With a long sigh, Erica pulled out the middle desk drawer and got out a notepad. She needed to think, and her brain was too full of emotions to do so clearly. At the top, she wrotestayon one side andgoon the other.
She tapped the paper, then decided to just write whatever came to her scattered brain. Under the stay side, she wrote that Cole was used by the military, and they never made it right. He might not look at it that way, since he’d enlisted knowing he was a number, but that’s how she saw the situation.
On the opposite side she wrote danger. There was inherent danger in staying here. She’d known that from the moment that car had followed them. Cole had tried to play it off as nothing before they’d slashed his tires, but she’d felt the worry pouring off of him. Now she was in danger she couldn’t escape.
He was also basically alone. When they were together, he acted different with her, like he trusted her. He treated the other people on the ranch with barely disguised apathy if not disdain. Like their kindness almost hurt him. Maybe it did. He had to have lost friends in the incident they’d used to cover his death so they could make him a new person. They couldn’t have done that if no one had died.
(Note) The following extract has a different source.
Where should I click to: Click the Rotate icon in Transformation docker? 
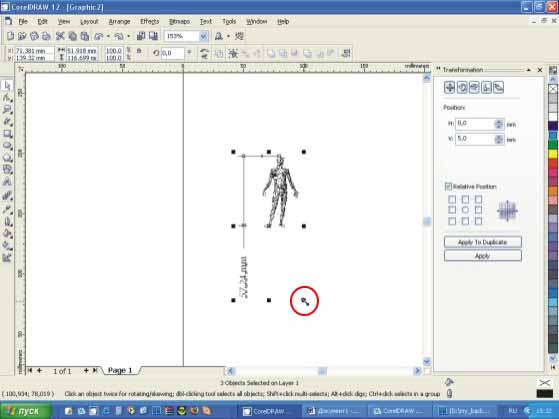462,87
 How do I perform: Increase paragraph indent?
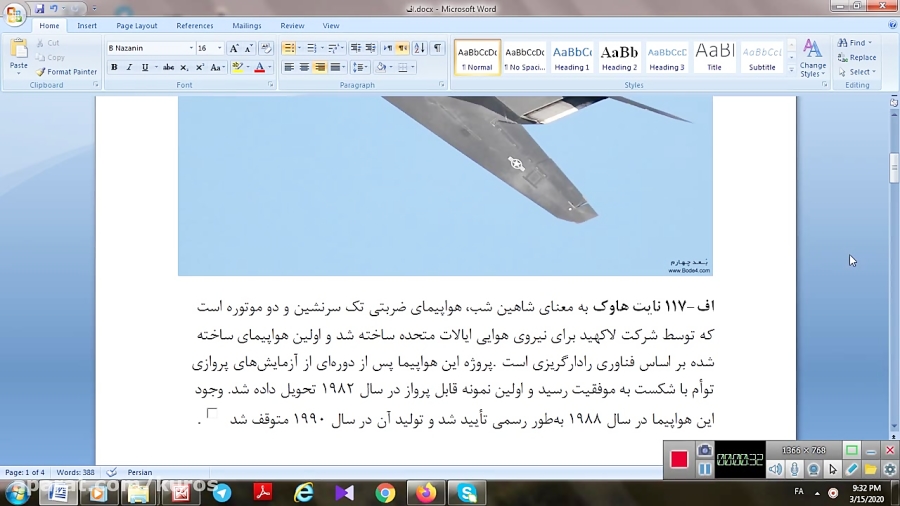(x=371, y=48)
A thought hit her that she couldn’t ignore and she closed her eyes to keep her tears from falling down her cheeks. It was quite possible that men he trusted had turned out to be the very men who were putting him in danger in the first place. Maybe Cole didn’t keep friends at bay because he’d become someone new. Maybe he did it because he couldn’t trust himself to make friends he could trust?
If she told him, point blank, no veiled conversations, that Pete was his child and she took him, she’d be doing just what his friends from the past had done. She’d be stealing his identity as a father and proving that he couldn’t trust her when he obviously wanted to.
“Erica? You alright?”
She jumped at Cole’s voice in the doorway. Her own squeaked in reply, “Yes, sorry.” She ripped the sheet off the notepad and crumpled it. He couldn’t see what she thought or he would have written proof that Pete was his. He might know already, part of her wanted to believe he did without saying a word. The mere thought that he might assume Pete was someone else’s cut like a dagger. She couldn’t even imagine being with anyone else, yet, what else could he think if he didn’t know?
“I’ve been standing here a minute. How are you? How is Pete?” He tugged his hat off and ran his hand though his hair.
She loved the ridge around his head where his hat band had been. For some reason, that imperfection made Cole even more likeable, reachable, human. “I’m sorry. I was distracted. Thinking.”
He chuckled. “I’ve been guilty of that in the last twelve hours or so, too.”
Heat rushed to her cheeks knowing he was hinting at the kiss that must have been keeping his mind busy like hers. “Pete’s doing fine. I let him watch the television in Teddy’s breakroom.”
Cole laughed. “That’s where Teddy and Lacy used to sit and watch afternoon soap operas. The two are hooked. They’ve had daily meetings in there since before I even got here. Victoria teases Teddy about his obsession with his ‘daily’s’.” Cole snorted. “I’m sure they’ll start right back up when she comes back.”
Erica couldn’t help snorting back. “Teddy watches soaps? I wouldn’t have ever guessed that.”
Cole gave one of those half grins that turned her heart to mush. “The guy is a softy, but he looks like he could bust concrete with his head. That’s usually one of the first things we have to tell the people who stay here, none of the guys act like they look.”
She was starting to understand the rules posted everywhere. Those rules were to let those living here know that just because the men surrounding them looked as tough, or tougher, than the men who’d held them before, this place was different. “What about you? Could you break concrete with your head?”